> _Directions for this task_
How do the lines read from the one holding "Click the user avatar in Latest Notes" through the last line of the listing? Set them down exactly, pictures omitted.

> _Provided records_

BEGIN

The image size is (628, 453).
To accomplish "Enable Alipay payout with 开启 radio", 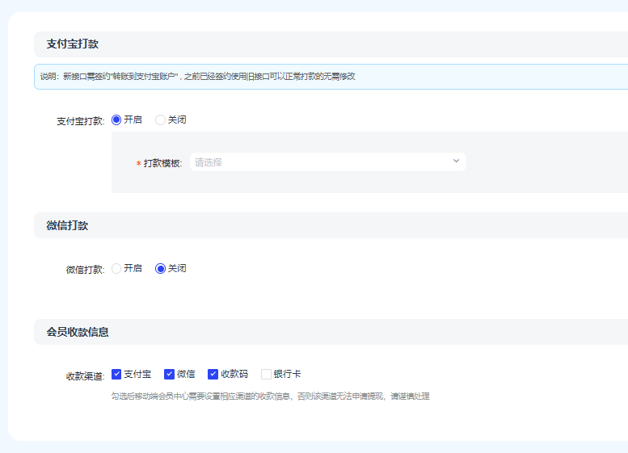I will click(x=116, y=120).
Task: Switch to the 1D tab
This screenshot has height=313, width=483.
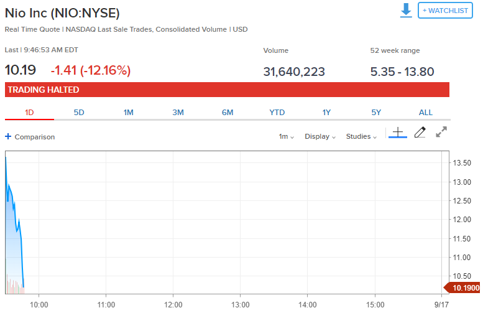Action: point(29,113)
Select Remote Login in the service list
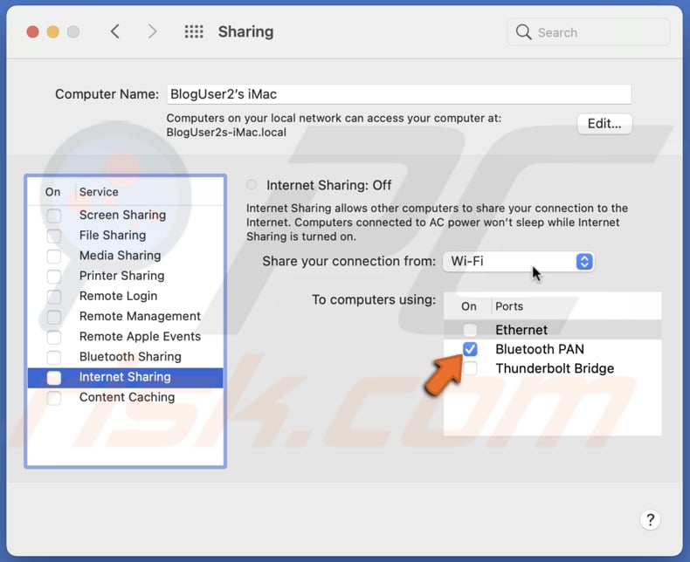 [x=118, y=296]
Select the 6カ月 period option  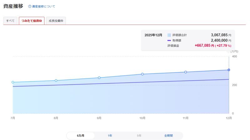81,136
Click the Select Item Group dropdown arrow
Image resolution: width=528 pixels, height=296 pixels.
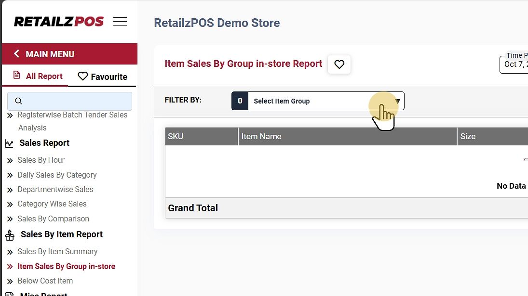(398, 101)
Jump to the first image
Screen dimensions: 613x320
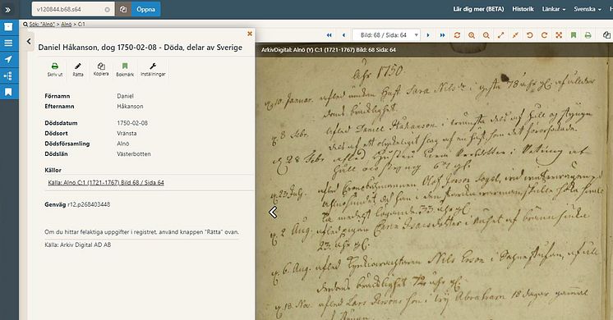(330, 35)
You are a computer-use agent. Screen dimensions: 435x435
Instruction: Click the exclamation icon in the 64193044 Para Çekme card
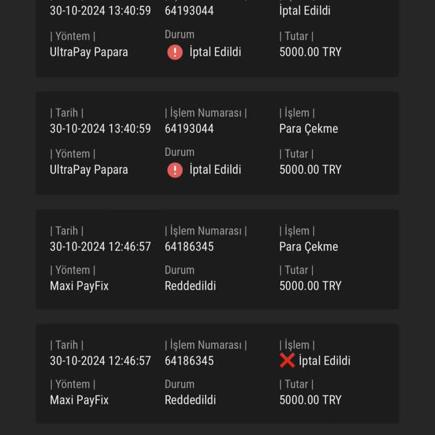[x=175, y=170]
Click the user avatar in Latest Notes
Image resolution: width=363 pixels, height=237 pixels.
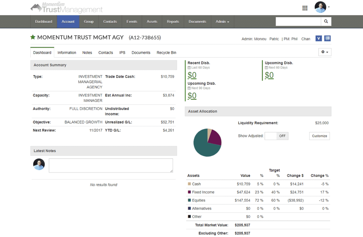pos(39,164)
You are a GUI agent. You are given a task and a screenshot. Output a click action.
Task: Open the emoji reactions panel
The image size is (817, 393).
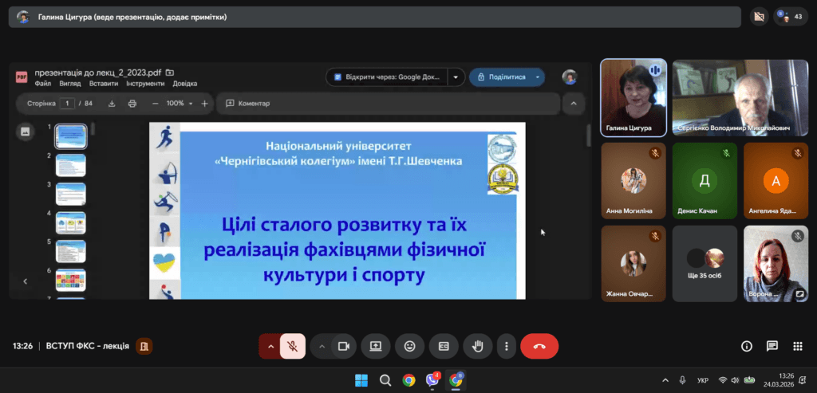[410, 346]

END

> _Result of this exercise_
Click the user avatar in Latest Notes
Image resolution: width=363 pixels, height=237 pixels.
pos(39,164)
You are a GUI agent. You are given a task and a screenshot. Output a click action.
Task: Open the emoji reactions panel
The image size is (817, 393).
[410, 346]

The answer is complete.